In the workflow description on Prefect dbt model orchestration, which class in the prefect-dbt integration provides native dbt execution?

**Source**
#####

Workflow:PrefectHQ Prefect Dbt Model Orchestration
| Knowledge Sources | |
|---|---|
| Domains | Data_Engineering, Analytics, dbt |
| Last Updated | 2026-02-09 22:00 GMT |
Overview
End-to-end process for orchestrating a complete dbt project lifecycle (deps, seed, run, test) with Prefect, using the prefect-dbt integration for enhanced logging, failure handling, and automatic event emission.
Description
This workflow wraps the standard dbt Core CLI lifecycle in Prefect tasks to add automatic retries, structured logging, and full observability. It downloads a dbt project, creates the necessary database connection profile, and then runs the dbt commands in sequence: install dependencies, load seed data, execute model transformations, and run data tests. The prefect-dbt integration (PrefectDbtRunner) provides native dbt execution with enhanced log-level mapping and automatic Prefect event emission for each dbt node status change.
Key outputs:
- Materialised dbt models in the target database (e.g., DuckDB, Snowflake)
- dbt test results confirming data quality
- Full execution trace of every dbt node in the Prefect UI
Scope:
- From a dbt project source (local or remote) through the complete dbt lifecycle
- Handles project setup, profiling, and all standard dbt commands
Usage
Execute this workflow when you need to run dbt transformations as part of a scheduled data pipeline and want enterprise-grade observability, automatic retry handling, and event-driven monitoring of dbt node execution. It is suitable for both local development with DuckDB and production deployments against cloud data warehouses.

#####

**Available data**
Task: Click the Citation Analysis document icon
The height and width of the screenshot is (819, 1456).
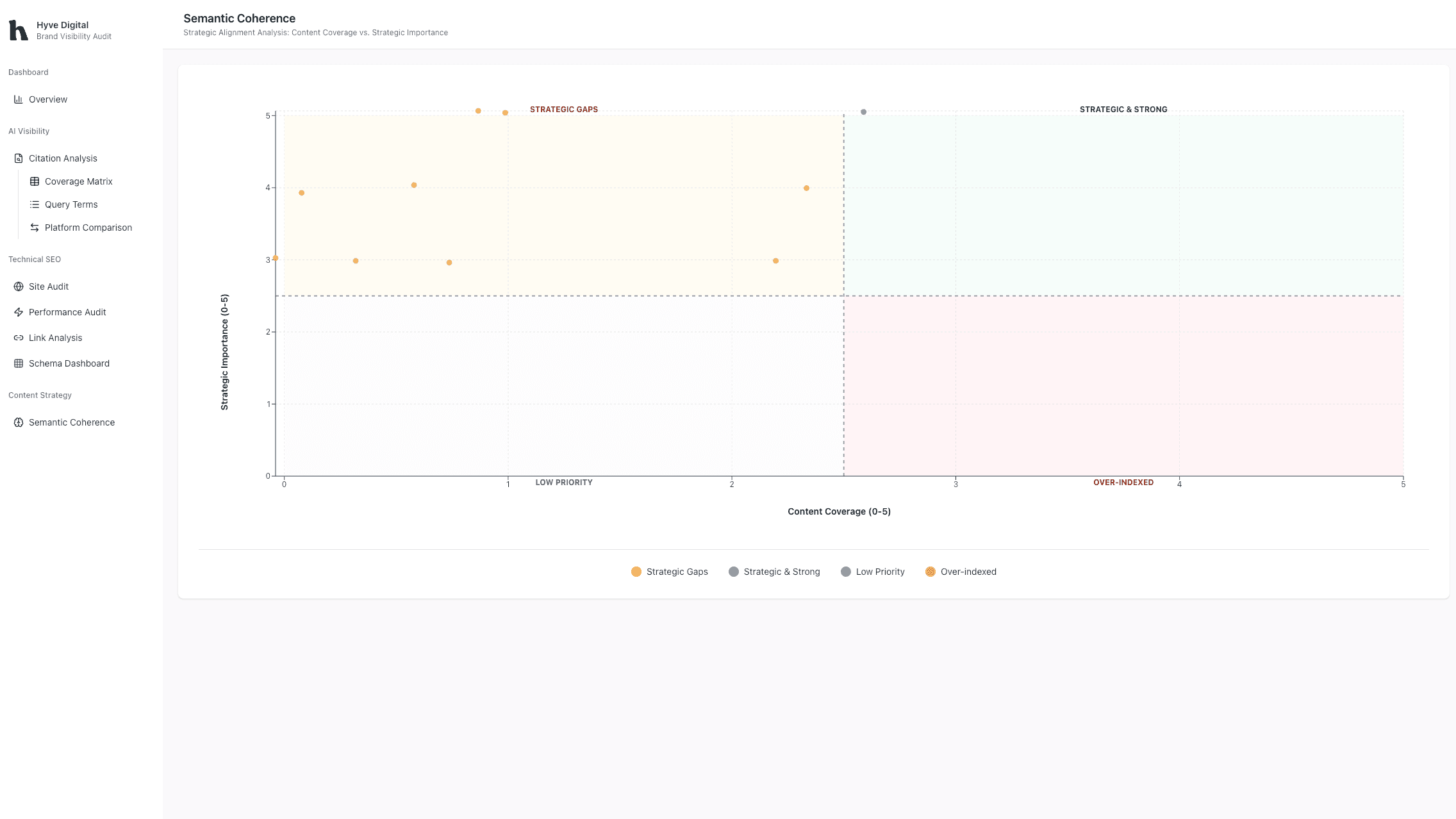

#####

**Complete response**
PrefectDbtRunner